Traces de perchlorate dans l’eau : des mobilisations à succès
Pour la première fois en France, des traces de perchlorate d’ammonium ont été détectées dans des zones de captage d’eau potable : au printemps 2011 à Bordeaux et à l’automne 2012 dans deux départements du Nord. Distributeurs d’eau délégataires et pouvoirs publics sont à chaque fois intervenus avec rapidité et efficacité pour maintenir la continuité du service tout en respectant la sécurité sanitaire. Il m’a semblé intéressant de revenir sur ces évènements pendant lesquels les acteurs se sont mobilisés en toute transparence vis-à-vis des populations et des medias car ils démontrent que les parties prenantes sont des alliées pour gérer les crises de l’eau.
En juin 2011, du perchlorate d’ammonium est détecté dans une des sources d’eau potable alimentant Bordeaux. Le distributeur d’eau et les pouvoirs publics se trouvent dans une situation inédite : cette substance, qui n’avait jusqu’alors causé aucune pollution en Europe, ne faisait pas l’objet d’une norme de qualité et aucun laboratoire n’était en capacité de mener des analyses. Pourtant, la réaction est immédiate. Une surveillance est mise en place : elle permet de cartographier rapidement les zones de la communauté urbaine qui sont touchées et de connaître l’origine de la pollution (une ancienne poudrerie où le perchlorate était utilisé pour des applications civiles et militaires). Dès le 1er juillet, les captages les plus touchés sont fermés, des sites indemnes sont mis à contribution. En parallèle, le laboratoire de recherche du distributeur d’eau met en place en trois jours une méthode d’analyse : il lui aura fallu créer un protocole et se procurer le matériel et les réactifs capables de détecter des traces de perchlorate. Ainsi, à partir du 11 juillet, des analyses peuvent être réalisées chaque jour. Ce qui permet aux pouvoirs publics, dès le 21 juillet, avec l’avis de l’Agence Nationale de Sécurité Sanitaire (ANSES), de fixer les taux maximum de perchlorate dans l’eau potable : 15 microgrammes par litre pour les adultes et 4 microgrammes par litre pour protéger les nourrissons (ces valeurs ont été alignées sur les seules connues, celles existantes aux Etat-Unis). L’information du consommateur étant une obligation, un numéro vert a été mis à la disposition du public et une pédagogie a été faite auprès des medias locaux.
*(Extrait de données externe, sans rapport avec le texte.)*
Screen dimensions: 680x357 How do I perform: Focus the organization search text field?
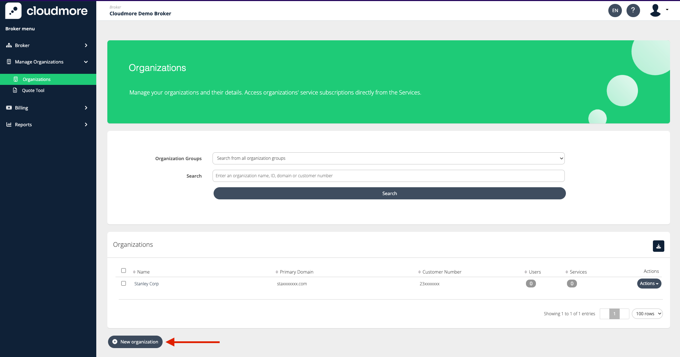388,176
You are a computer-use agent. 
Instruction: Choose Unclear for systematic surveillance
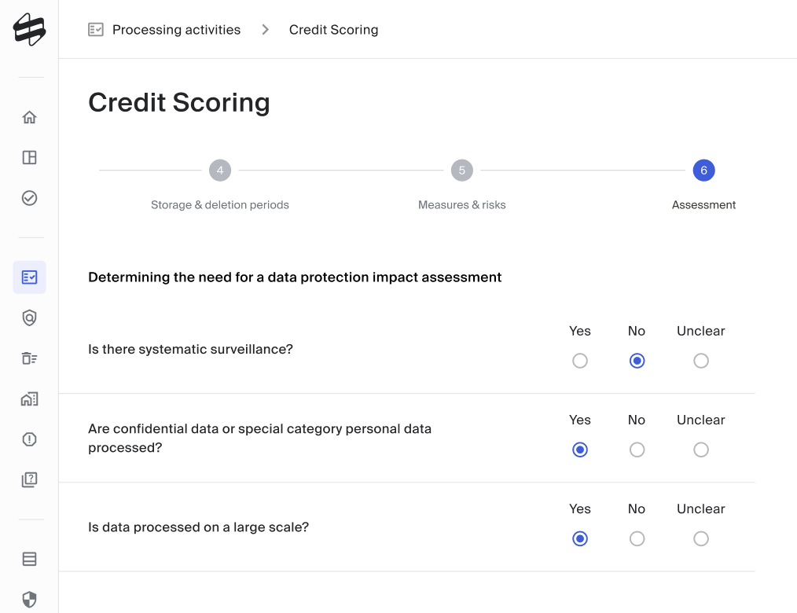[701, 361]
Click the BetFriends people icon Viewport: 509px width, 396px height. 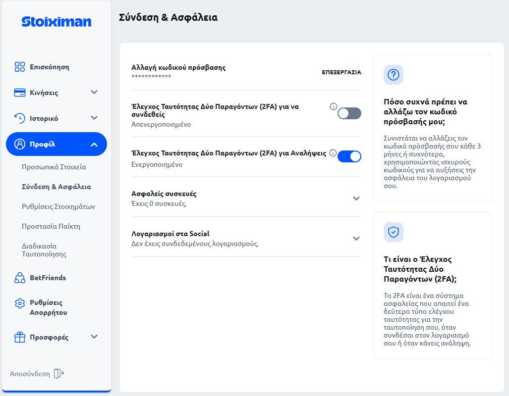(x=20, y=278)
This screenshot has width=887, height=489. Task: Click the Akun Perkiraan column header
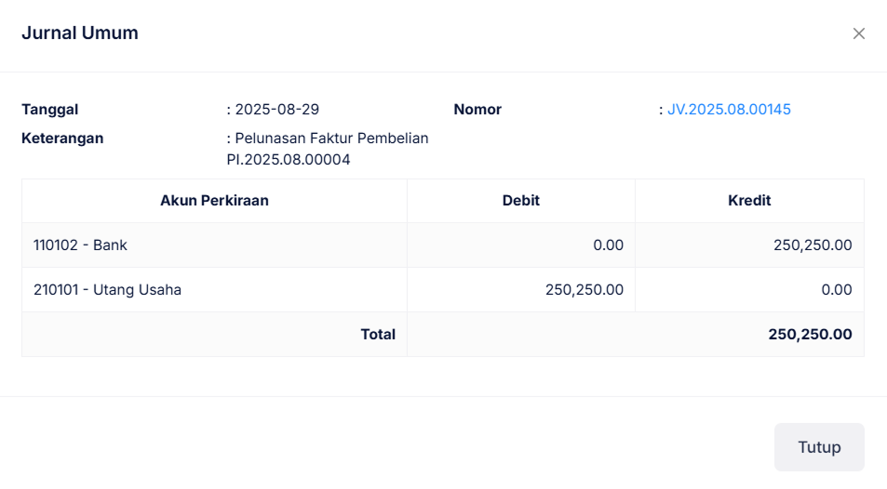[214, 201]

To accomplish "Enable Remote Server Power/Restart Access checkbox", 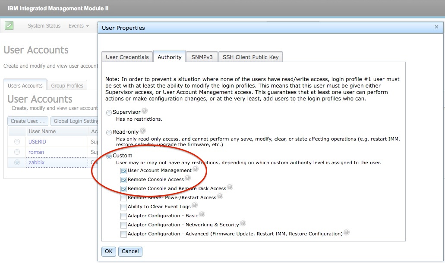I will coord(124,198).
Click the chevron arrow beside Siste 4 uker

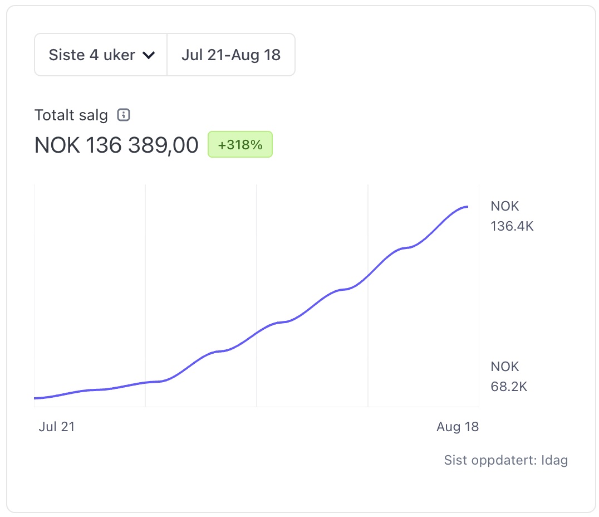click(148, 55)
Une fois l’alerte passée, Ont suivi un nouveau forage mais également des essais en laboratoire pour valider l’efficacité de traitements capables à l’avenir d’éliminer les traces de perchlorates dans l’eau du réseau.
Tirant les enseignements de cet évènement, le ministère de la Santé a pris les devants en mettant en place une campagne nationale d’analyses pour dresser un état des lieux avant fin 2012.
A l’automne 2012, ce sont quelques 500 communes des départements du Nord et du Pas de Calais qui s’avèrent être touchés par la présence de perchlorate au-delà des seuils fixés. Ici, la source précise de la pollution n’est pas identifiée mais il semblerait que les très nombreuses munitions de la Première Guerre mondiale toujours enterrées puissent être responsables. L’Agence Régionale de Santé, bénéficiant du retour d’expérience de Bordeaux, recommande aussitôt la restriction de consommation d’eau du robinet pour la boisson pour les femmes enceintes ou allaitantes et les nourrissons de moins de 6 mois. Les préfets prennent en retour un arrêté en ce sens. A nouveau, communiqués, mise à disposition d’un numéro vert permettent de rassurer tandis qu’on cherche les solutions palliatives.
Comme l’explique le Centre d’Information sur l’Eau, les perchlorates ne sont classés ni cancérogènes ni mutagènes par aucun organisme international mais ils pourraient induire une diminution dans la synthèse des hormones thyroïdiennes. Sans certitudes scientifiques, toutes les mesures prises le sont donc sur le principe de précaution.
On constate que l’efficacité d’action et l’effort de vérité dont ont fait preuve dans ces deux cas distributeurs d’eau et pouvoirs publics ont permis d’éviter cet emballement médiatique qui, dans bien des cas, a brouillé l’information jusqu’à faire le lit de rumeurs anxiogènes qui ne peuvent pas aider le public à faire ses choix.